Nonetheless, “we are hopeful that this will be a way to integrate different kinds of data types, such as multiomic data analysis, so we are actively looking into data sets that allow us to do that,” Dr. Castellanos concluded. “We are trying to look at more modern data sets, so we are excited that the American Association for Cancer Research has created the GENIE data set with more robust clinical information in a larger number of patients.”
“An ensemble method combines multiple individual learning methods, and you usually get a better classification performance than you would with any single-base learning method,” Dr. Castellanos explained when introducing the study. “It’s an attractive and intuitive strategy, as it imitates our basic tendency to seek a variety of opinions when we make a major decision.”
For the study, the investigators tapped gene expression and clinical data from six publicly available microarray datasets. Analyses were based on data from 778 patients with stage II or III colorectal cancer: 624 in a training set and 154 in a validation set. Their respective rates of recurrence were 30% and 37%.
Results showed that a model using only the microarray data outperformed a model using basic clinical data for predicting recurrence, with an AUC of about 0.75 for the former and 0.65 for the latter (P < .001). “This suggests that microarray data can improve recurrence prediction above and beyond simple clinical data such as stage,” Dr. Castellanos noted.
In turn, models trained on three out of the four types of molecular views that the investigators evaluated—discretized, network expression mutation, and network—each outperformed the microarray data at this task, with AUCs of about 0.78 to 0.82 (P < .001).
The full ensemble prediction model had an AUC of 0.786 for discriminating patients who experienced recurrence, which was higher than the published validation AUCs for ColoPrint (0.626), OncoDefender-CRC (0.55), and GeneFx Colon Risk Signature (0.684). The model had a sensitivity of 0.947, a specificity of 0.649, a positive predictive value of 0.613, and a negative predictive value of 0.954.
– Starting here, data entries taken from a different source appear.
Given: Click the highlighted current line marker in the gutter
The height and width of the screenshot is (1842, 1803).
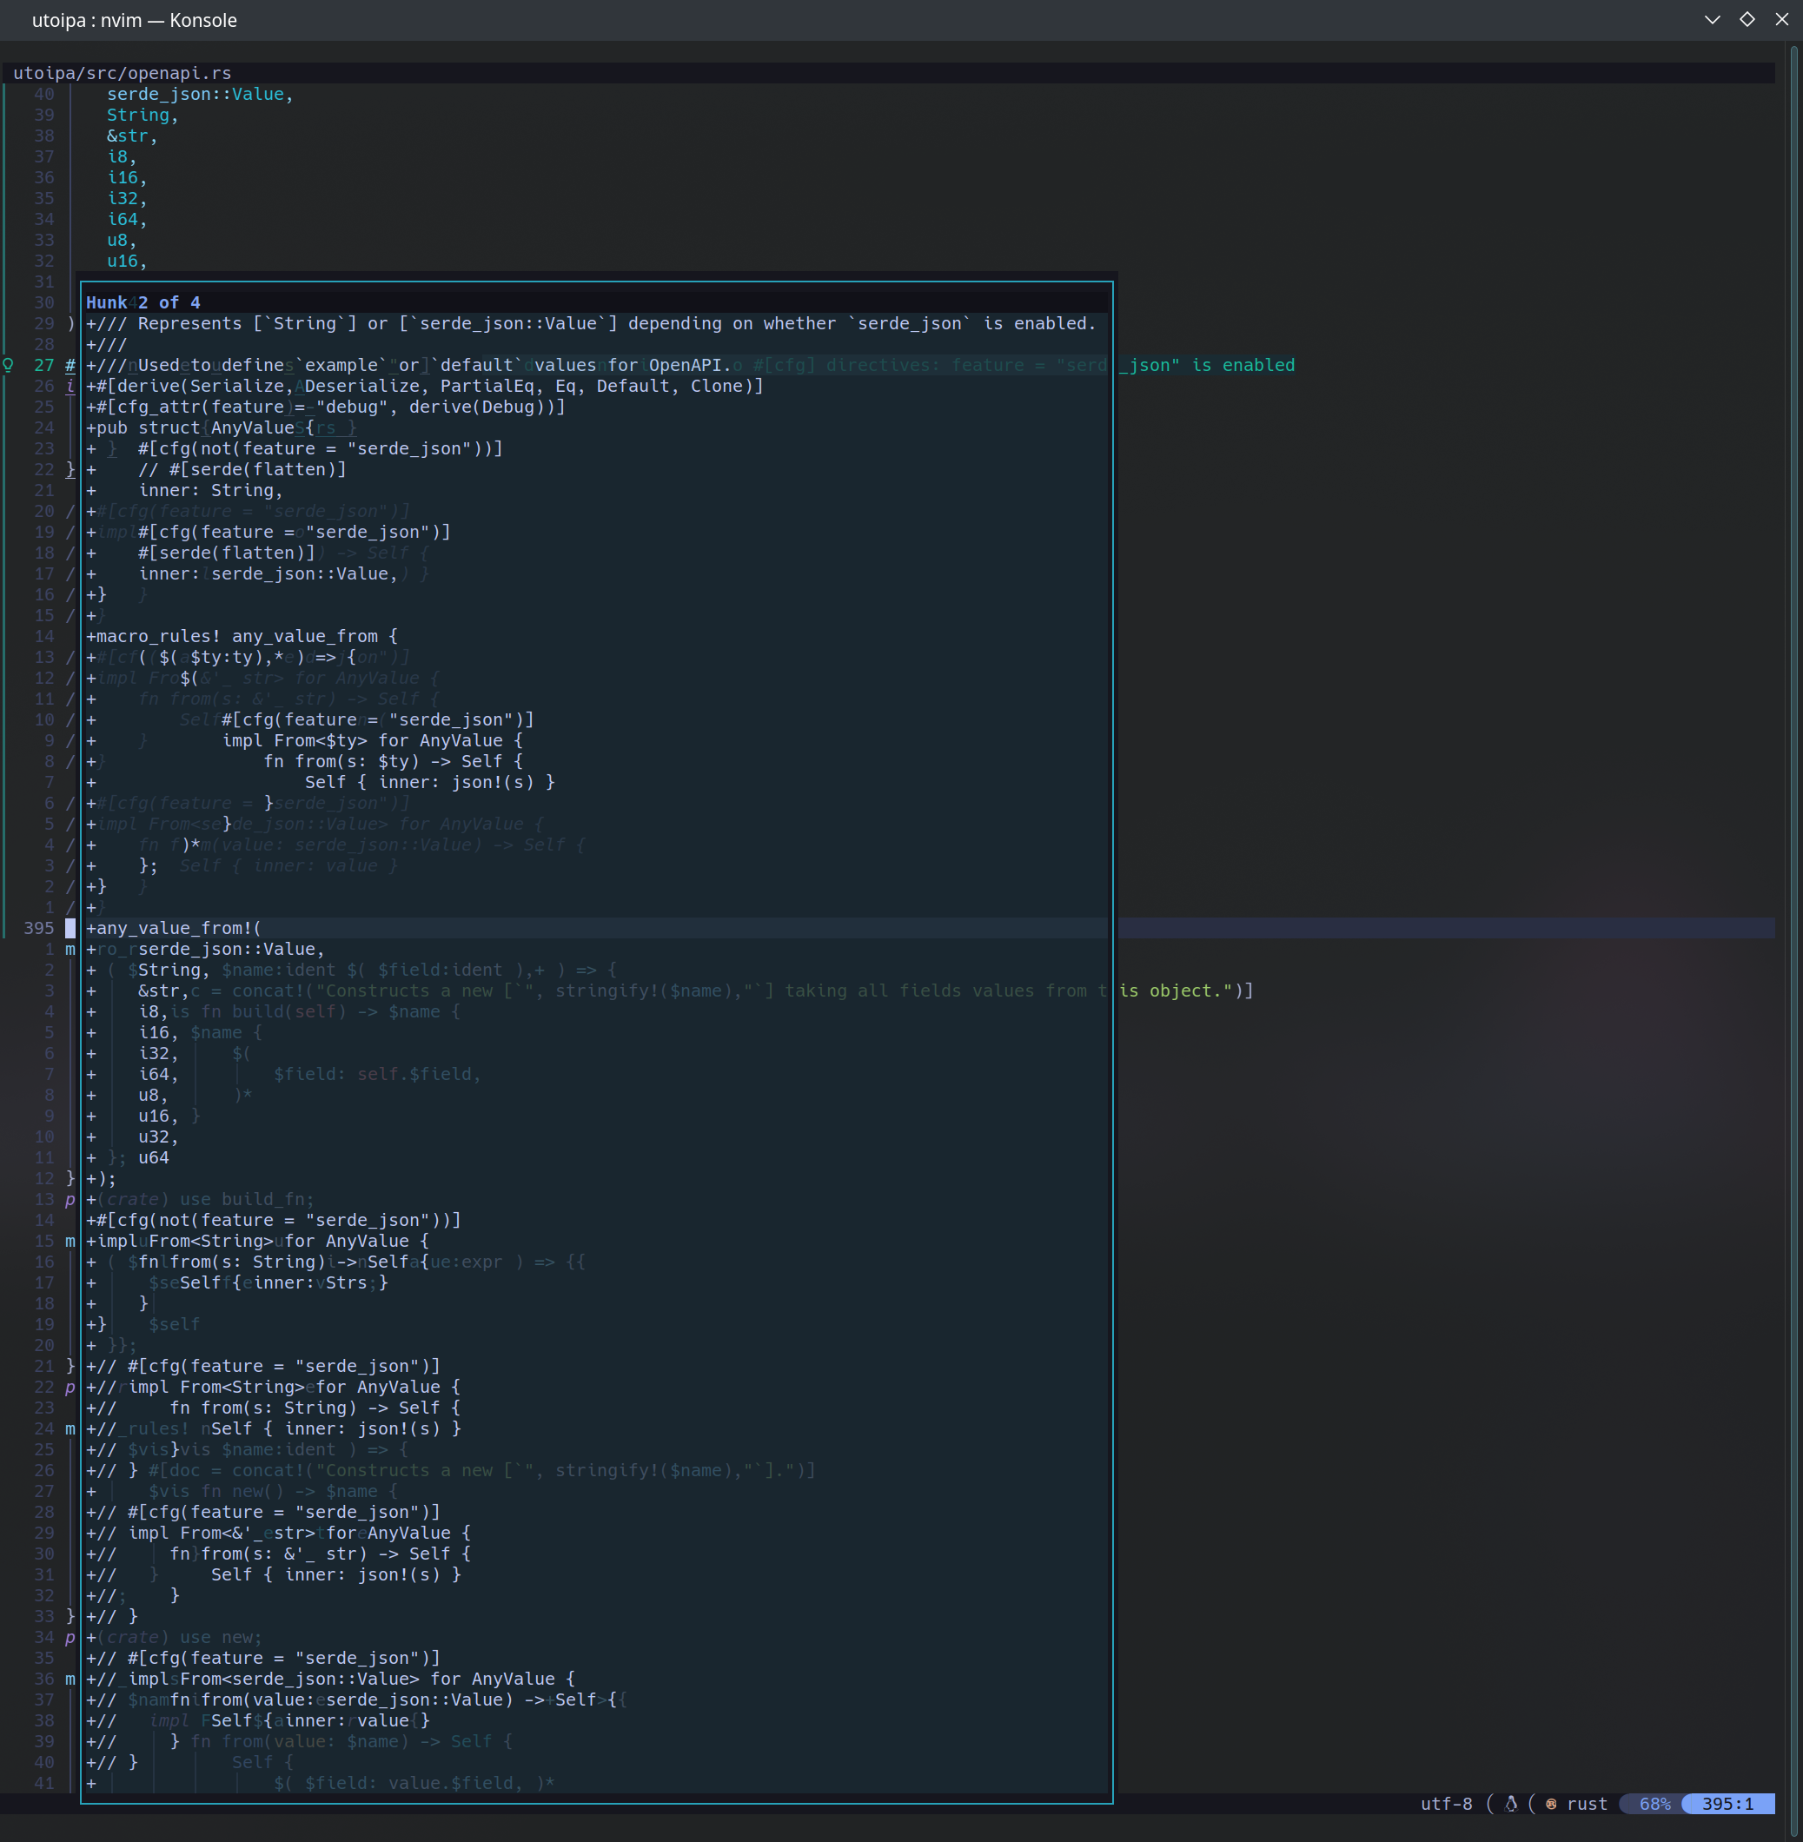Looking at the screenshot, I should click(x=69, y=928).
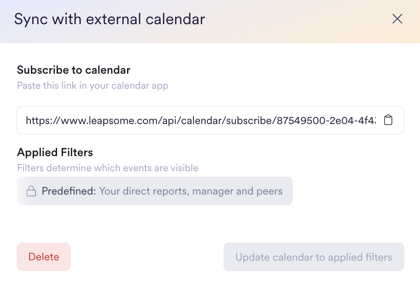The width and height of the screenshot is (420, 294).
Task: Select the Predefined filter chip
Action: click(x=154, y=191)
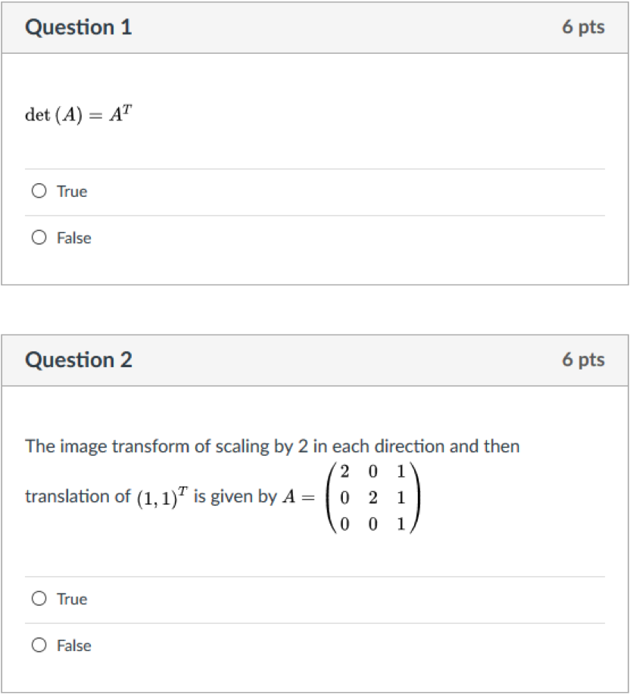
Task: Click the 3x3 matrix in Question 2
Action: 372,497
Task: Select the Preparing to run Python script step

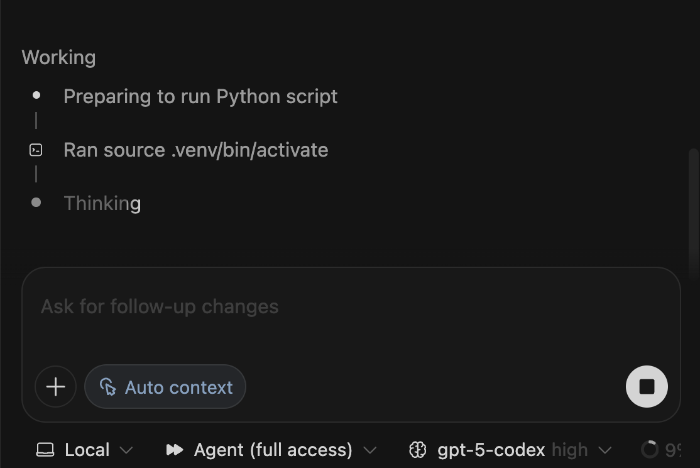Action: (200, 96)
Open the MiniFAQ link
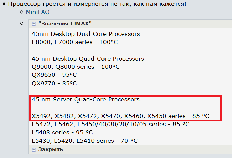Image resolution: width=232 pixels, height=158 pixels. pos(38,12)
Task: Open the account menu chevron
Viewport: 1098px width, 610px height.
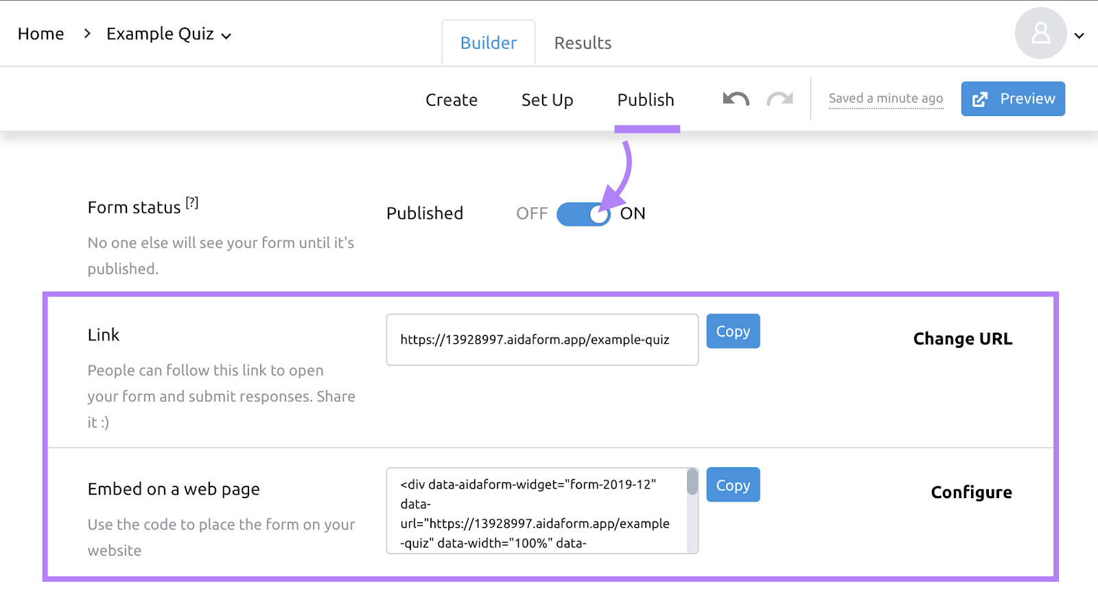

“We were curious as to what was doing the heavy lifting in this prediction framework,” Dr. Castellanos said. Analyses showed that, in particular, the network expression mutation component—a 547-gene signature capturing both genes previously identified in molecular signatures and tumor-suppressor and driver mutations—contributed about 30% of the model’s performance.
Finally, in the validation set, 3-year disease-free survival did not differ significantly between patients split by Oncotype DX into a low-risk group vs intermediate- or high-risk group, whereas patients split into predicted recurrence vs no recurrence groups by the ensemble model did (P < .001).
Findings were similar for patients with stage II disease and patients with stage III disease individually, according to Dr. Castellanos. ■
Disclosure: Dr. Castellanos reported no potential conflicts of interest.
1. Castellanos J, Liu Q, Beauchamp R, Zhang B: Predicting colorectal cancer recurrence by utilizing multiple-view multiple-learner supervised learning. 2017 Society of Surgical Oncology Annual Cancer Symposium. Abstract 7. Presented March 17, 2017.